Tensions grew, both between her and the producers and between the two actors, whose unconsummated affair, Shepherd maintains, was only the beginning of her problems. When the series received a collection of Emmy nominations for its season-three episode “Atomic Shakespeare,” an adaptation of The Taming of the Shrew written in blank verse, the actress confesses to praying that Willis wouldn’t win — she wasn’t even nominated. Her prayers went unanswered. The toxic atmosphere on set was so apparent that the writers decided to incorporate it into the series. In one of Moonlighting’s characteristic meta-television eruptions, a journalist went to the agency’s offices to investigate the rumors about constant fights between its leads.

The situation reached such an extreme that Gordon Caron walked off set in the fall of 1988, declaring that either he would go or Shepherd would. Brandon Stoddard, the president of ABC, interceded to save the series. He spoke to Gordon Caron: “Maybe you can’t run the series, maybe you can’t tell her what to do, but you could keep writing,” hinting to the creator that the dispute had already been settled in favor of the actress. Shepherd’s perspective is different, of course. In her memoirs, she recalls, “What had begun as an alliance between Glenn and me, as well as a newcomer named Bruce Willis, had turned into Glenn and Bruce against Cybill.” Another factor was that in 1988, thanks to the success of Die Hard, Willis had made the leap to Hollywood stardom.

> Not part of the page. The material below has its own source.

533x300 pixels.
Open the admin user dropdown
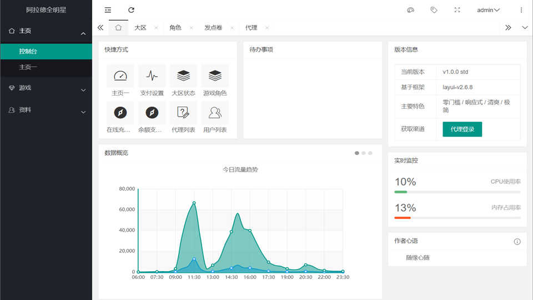coord(488,10)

Its creator’s departure was the beginning of the end for Moonlighting, which ended in 1989. In the last minutes of the final episode, while they flee in terror from the destruction of the set in another meta-turn, David and Maddie look for the reasons why the series is over. They end up in a movie theater where a television producer comes to tell them that the viewers fell in love when they saw them fall in love. Now that they are no longer in love, they have lost the audience’s favor. “Love is a very fragile thing,” he says.

After Moonlighting, Willis embarked on a successful film career until his recent retirement.

Shepherd went on to star in Cybill, the hugely successful CBS series that ended almost overnight for no apparent reason. Years later, she would say that the series was cancelled after she turned down the sexual advances of Les Moonves, then-president of CBS. In 2018, Moonves resigned after 12 sexual abuse cases were revealed.

In 2005, Gordon Caron created the show Medium. In 2021, he left another series, Bull, after several writers walked out, citing it as fostering a disrespectful work environment. In 2018, one of the actresses in the series, Eliza Dushku, alleged that she had suffered sexual harassment from the protagonist of the series, Michael Weatherly. In a letter, Dushku stated that Gordon Caron “fired her in silence” 48 hours after her complaints about Weatherly. Gordon Caron, through his representative, denied the claim. It later came to light that Dushku was paid $9.5 million to settle.